The moral I draw is simply that the Fed should pursue multiple goals. It follows almost automatically that when the American people have sensible multiple goals and the Federal Reserve affects multiple dimensions of economic performance, that the Federal Reserve Act should enshrine all of those goals and we should do our best to honor them... I understand that the mandate of the Federal Reserve Act to pursue multiple goals is pretty vague. There really is no guidance in the Act as to how to call the tough trade-offs. But I see the objectives as fundamentally sound, and I think this Fed, in pursuing those goals, has enhanced social welfare...I want at least to mention that if this Committee were to decide that it really wanted a quantitative monetary policy rule incorporating a numerical inflation target--for example, because it was thought to be important to have a nominal anchor for monetary policy--we should not go with the type of rule embodied in the Neal amendment, which is a pure inflation targeting scheme. Why? Because there clearly are better rules. We could talk about those at length but a simple approach, not necessarily the best, that dominates inflation targeting would be a hybrid rule that would adjust monetary policy--and this could be a mechanical rule if it were so desired--on the basis of two gaps, not one. These would be the gap between actual and target inflation and also the gap between actual and potential output...Uncertainty about sales impedes business planning and could harm capital formation just as much as uncertainty about inflation can create uncertainty about relative prices and harm business planning."She got it then and she gets it now. I could say more about her remarkable credentials, but plenty of people have already jumped in to do so in the last week. I can only echo that she is the best choice to replace Chairman Ben Bernanke at the Fed.

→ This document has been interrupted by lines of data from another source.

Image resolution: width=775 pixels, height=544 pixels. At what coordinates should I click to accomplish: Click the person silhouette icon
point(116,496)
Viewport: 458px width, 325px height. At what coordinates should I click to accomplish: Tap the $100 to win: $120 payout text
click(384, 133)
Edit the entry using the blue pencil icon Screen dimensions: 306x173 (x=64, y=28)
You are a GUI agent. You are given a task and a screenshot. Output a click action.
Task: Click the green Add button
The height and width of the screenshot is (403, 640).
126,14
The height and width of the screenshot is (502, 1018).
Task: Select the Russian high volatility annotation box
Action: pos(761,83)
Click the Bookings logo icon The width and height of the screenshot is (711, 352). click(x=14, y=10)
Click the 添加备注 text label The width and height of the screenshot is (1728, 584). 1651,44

***Fun fact: My high school, like most high schools, voted on "senior superlatives" (most likely to succeed, best athlete, etc.) Oddly, I was given "Most likely to be the next Alan Greenspan." I say oddly because I had no interest in economics at the time, and still didn't for another few years after that. Obviously, I did not become the next Alan Greenspan. Ben Bernanke beat me to it! But I was still tickled by Binyamin Appelbaum and Annie Lowrey's remark that "President Obama’s choice of a replacement for the Federal Reserve chairman, Ben S. Bernanke, is coming down to a battle between the California girls and the Rubin boys," and to have the great pleasure of being associated with the California girls!